*MATERIAL SUPPLIED:*

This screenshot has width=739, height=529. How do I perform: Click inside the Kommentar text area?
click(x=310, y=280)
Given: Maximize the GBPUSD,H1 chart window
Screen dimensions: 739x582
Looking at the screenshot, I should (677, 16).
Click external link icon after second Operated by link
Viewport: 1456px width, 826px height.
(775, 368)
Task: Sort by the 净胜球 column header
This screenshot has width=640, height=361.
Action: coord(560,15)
==
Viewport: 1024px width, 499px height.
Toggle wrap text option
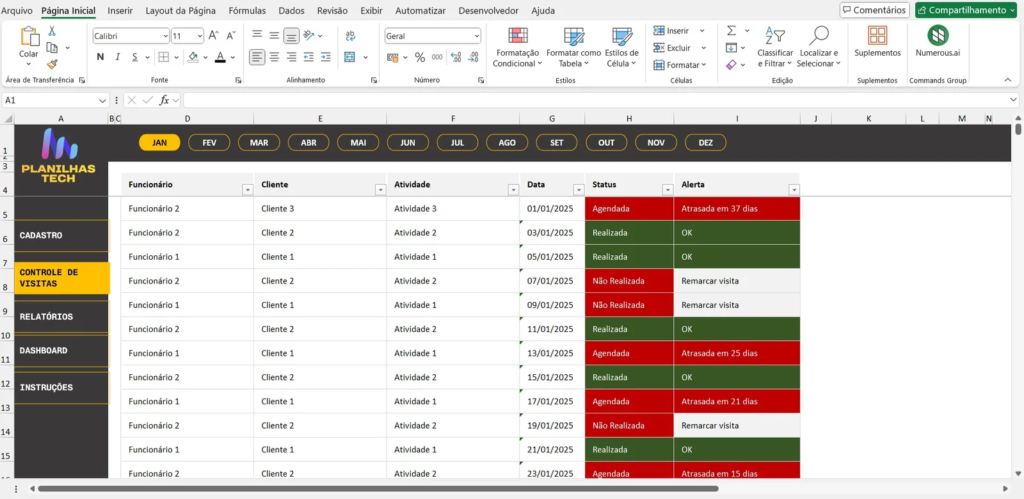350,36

*ASSIGNMENT:* Retype exactly, and only, the lines above from the one where "This screenshot has width=739, height=529." occurs up to and including the one where "Given: Maximize the GBPUSD,H1 chart window" occurs.

*TASK RESULT:*
This screenshot has width=739, height=529. How do I perform: Click inside the Kommentar text area?
click(x=310, y=280)
Given: Maximize the GBPUSD,H1 chart window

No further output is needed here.